Complicating Lockhart’s investigation is an enigmatic young woman named Hannah, who swallows drops of liquid from a cobalt vial hung around her neck. Suffice to say Hannah is not what she appears to be, either, and the fluid she’s consuming is anything but a vitamin concoction, as Dr. Vogel initially claims.
If “A Cure for Wellness” sounds like harmless fun, it sometimes is. Although I quickly surmised what was going on (a story about events that took place at the castle 200 years ago make it disappointingly obvious), the movie’s tilted perspective, bizarre characters and weird insane asylum aesthetic generally held my interest.
So did the visuals. “A Cure for Wellness” might be B-movie fodder, but Verbinski saturated it with wildly imaginative imagery.

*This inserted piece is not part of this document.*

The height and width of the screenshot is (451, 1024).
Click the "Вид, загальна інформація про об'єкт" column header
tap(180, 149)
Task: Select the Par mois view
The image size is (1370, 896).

He sets the stage beautifully with a shot of a train appearing to split as it enters a mountain tunnel (He captured this footage by filming the reflection of the train in its exterior windows.) From there, Verbinski serves up a naked woman in a bathtub filled with squirming eels, bodies floating eerily in isolation tanks and a candlelit wedding ceremony with guests lined up along the stone curves of the castle.

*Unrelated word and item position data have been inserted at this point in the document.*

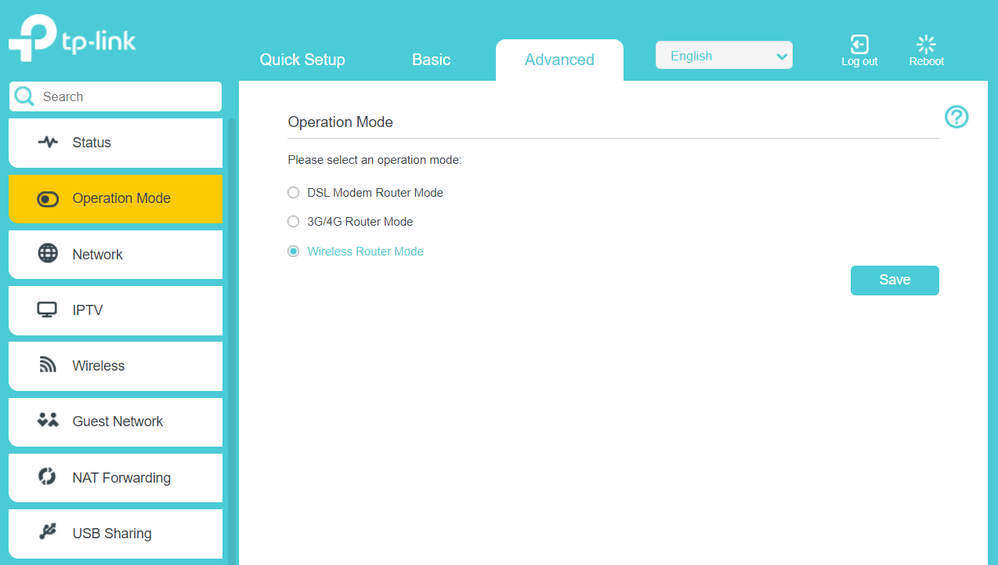Log out of the router
Image resolution: width=998 pixels, height=565 pixels.
(x=859, y=51)
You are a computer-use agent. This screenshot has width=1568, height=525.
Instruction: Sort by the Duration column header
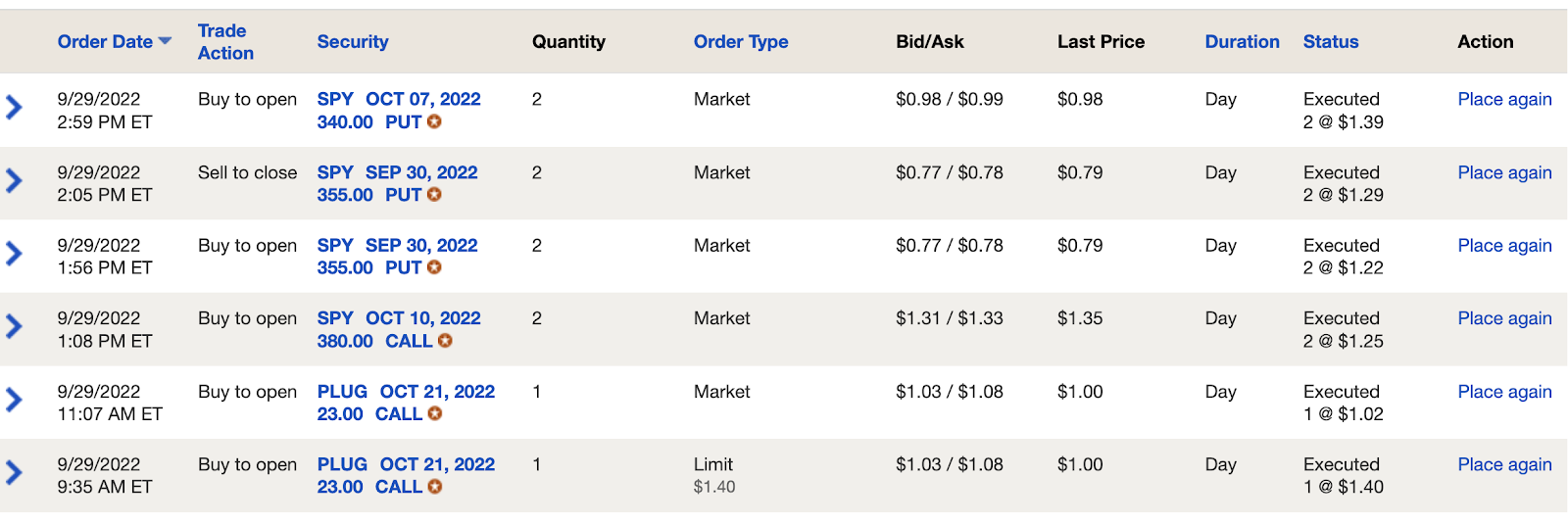coord(1242,42)
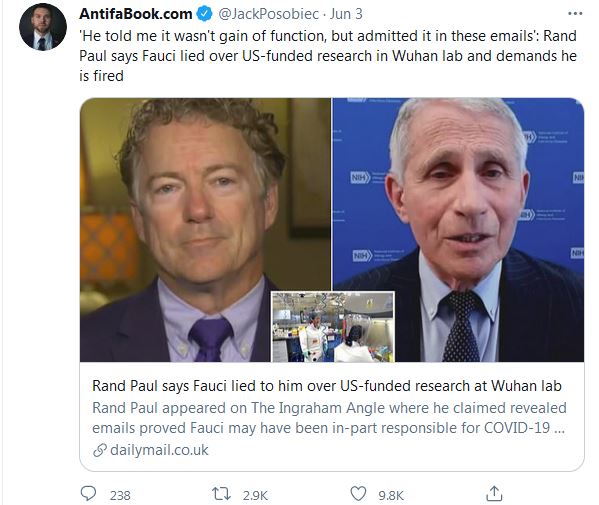Image resolution: width=599 pixels, height=505 pixels.
Task: Click the blue verified badge
Action: point(204,14)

If you told me you enjoyed “A Cure for Wellness” for its visuals, I would nod in understanding.
But then I would ask you what you thought about the story, which has pacing issues, is often confusing and at two-and-a-half hours goes on for too long.
“A Cure for Wellness” puts on airs about exploring the sickness of blind material ambition, and the film is laden with visual metaphors that suggest deeper levels of meaning (water is everywhere and images of penetration recur throughout the movie), but once Verbinski drops these pretenses, “A Cure for Wellness” becomes simply the story of a mad scientist and the horrors he concocts.
There’s value in the kind of cinematic pulp “A Cure for Wellness” offers. But unlike the Grand Guignol productions of old, Verbinski seems reluctant to embrace the heart of the genre, or at least wants to dress it up until it’s nearly unrecognizable.
However, like the pulpy mess behind a pretty face that gets peeled off in a climactic scene, there’s no mistaking what lies beneath the surface of “A Cure for Wellness.”
Two-and-a-half stars out of four. Rated R for violent content, sexual content, graphic nudity and language.